The problem: Give again, word for word, each line below starting at the one that contains "Where should I click to: Click the OhOh" and ending at the one that contains "This screenshot has height=852, width=888.".

Collected data:
##########
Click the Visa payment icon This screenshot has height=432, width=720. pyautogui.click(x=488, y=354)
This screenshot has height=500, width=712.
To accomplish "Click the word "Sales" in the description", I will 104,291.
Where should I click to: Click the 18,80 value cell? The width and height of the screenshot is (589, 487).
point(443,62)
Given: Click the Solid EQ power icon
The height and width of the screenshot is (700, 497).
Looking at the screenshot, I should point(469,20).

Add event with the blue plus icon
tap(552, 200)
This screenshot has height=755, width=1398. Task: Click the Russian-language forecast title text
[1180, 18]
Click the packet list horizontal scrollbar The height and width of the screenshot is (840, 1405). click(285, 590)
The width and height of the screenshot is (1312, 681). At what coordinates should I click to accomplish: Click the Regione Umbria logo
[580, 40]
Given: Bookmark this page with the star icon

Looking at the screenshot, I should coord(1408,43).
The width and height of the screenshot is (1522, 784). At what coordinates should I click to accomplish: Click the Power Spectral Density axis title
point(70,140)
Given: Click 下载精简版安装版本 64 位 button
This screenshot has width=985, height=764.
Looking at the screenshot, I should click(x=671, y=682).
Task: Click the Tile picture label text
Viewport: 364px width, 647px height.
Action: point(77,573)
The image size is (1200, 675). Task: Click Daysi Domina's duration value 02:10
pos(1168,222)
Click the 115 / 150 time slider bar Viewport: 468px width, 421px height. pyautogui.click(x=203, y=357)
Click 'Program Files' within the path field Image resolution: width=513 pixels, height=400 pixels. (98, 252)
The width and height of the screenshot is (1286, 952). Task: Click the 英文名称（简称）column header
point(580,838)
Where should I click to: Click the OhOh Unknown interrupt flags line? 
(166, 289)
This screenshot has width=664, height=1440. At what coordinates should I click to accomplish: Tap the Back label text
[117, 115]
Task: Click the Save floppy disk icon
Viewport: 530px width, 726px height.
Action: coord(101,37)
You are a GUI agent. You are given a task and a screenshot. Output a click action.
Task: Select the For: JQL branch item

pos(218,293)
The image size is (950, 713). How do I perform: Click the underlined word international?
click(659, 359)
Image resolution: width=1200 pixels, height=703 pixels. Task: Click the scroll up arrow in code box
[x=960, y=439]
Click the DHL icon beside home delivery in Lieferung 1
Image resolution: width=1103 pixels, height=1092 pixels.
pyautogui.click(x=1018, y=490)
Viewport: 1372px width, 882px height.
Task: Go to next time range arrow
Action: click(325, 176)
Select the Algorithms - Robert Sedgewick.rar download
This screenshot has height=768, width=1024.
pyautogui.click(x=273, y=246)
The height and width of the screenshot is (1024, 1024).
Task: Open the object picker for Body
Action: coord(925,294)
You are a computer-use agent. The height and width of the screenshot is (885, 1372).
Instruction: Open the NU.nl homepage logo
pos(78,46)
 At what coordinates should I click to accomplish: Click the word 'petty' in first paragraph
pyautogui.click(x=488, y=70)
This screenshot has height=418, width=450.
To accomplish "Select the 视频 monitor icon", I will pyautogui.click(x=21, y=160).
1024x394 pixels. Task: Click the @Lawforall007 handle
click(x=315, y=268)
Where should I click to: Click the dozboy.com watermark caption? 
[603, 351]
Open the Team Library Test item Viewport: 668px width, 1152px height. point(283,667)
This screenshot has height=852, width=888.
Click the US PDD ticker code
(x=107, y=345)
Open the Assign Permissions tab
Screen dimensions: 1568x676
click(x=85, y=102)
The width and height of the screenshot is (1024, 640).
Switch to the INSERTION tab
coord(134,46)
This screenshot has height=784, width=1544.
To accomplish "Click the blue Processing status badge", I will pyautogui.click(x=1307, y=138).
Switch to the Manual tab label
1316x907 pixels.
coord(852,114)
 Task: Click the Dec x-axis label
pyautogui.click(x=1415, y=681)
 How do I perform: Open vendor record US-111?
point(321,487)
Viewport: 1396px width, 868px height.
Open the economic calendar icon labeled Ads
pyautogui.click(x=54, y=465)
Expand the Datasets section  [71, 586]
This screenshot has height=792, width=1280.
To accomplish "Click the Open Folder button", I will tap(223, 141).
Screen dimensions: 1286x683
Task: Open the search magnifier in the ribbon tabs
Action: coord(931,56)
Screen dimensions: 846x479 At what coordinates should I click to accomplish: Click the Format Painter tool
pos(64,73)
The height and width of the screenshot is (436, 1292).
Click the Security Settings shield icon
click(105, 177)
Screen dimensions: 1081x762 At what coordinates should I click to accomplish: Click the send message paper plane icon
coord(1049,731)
##########
Problem solution:
Where should I click to: Click the OhOh Unknown interrupt flags line? 
(166, 289)
This screenshot has width=664, height=1440. At what coordinates should I click to accomplish: Tap the Back label text
[117, 115]
Task: Click the Save floppy disk icon
Viewport: 530px width, 726px height.
Action: coord(101,37)
You are a GUI agent. You are given a task and a screenshot. Output a click action.
Task: Select the For: JQL branch item

pos(218,293)
The image size is (950, 713). How do I perform: Click the underlined word international?
click(659, 359)
Image resolution: width=1200 pixels, height=703 pixels. Task: Click the scroll up arrow in code box
[x=960, y=439]
Click the DHL icon beside home delivery in Lieferung 1
Image resolution: width=1103 pixels, height=1092 pixels.
pyautogui.click(x=1018, y=490)
Viewport: 1372px width, 882px height.
Task: Go to next time range arrow
Action: click(325, 176)
Select the Algorithms - Robert Sedgewick.rar download
This screenshot has height=768, width=1024.
pyautogui.click(x=273, y=246)
The height and width of the screenshot is (1024, 1024).
Task: Open the object picker for Body
Action: coord(925,294)
You are a computer-use agent. The height and width of the screenshot is (885, 1372).
Instruction: Open the NU.nl homepage logo
pos(78,46)
 At what coordinates should I click to accomplish: Click the word 'petty' in first paragraph
pyautogui.click(x=488, y=70)
This screenshot has height=418, width=450.
To accomplish "Select the 视频 monitor icon", I will pyautogui.click(x=21, y=160).
1024x394 pixels. Task: Click the @Lawforall007 handle
click(x=315, y=268)
Where should I click to: Click the dozboy.com watermark caption? 
[603, 351]
Open the Team Library Test item Viewport: 668px width, 1152px height. point(283,667)
This screenshot has height=852, width=888.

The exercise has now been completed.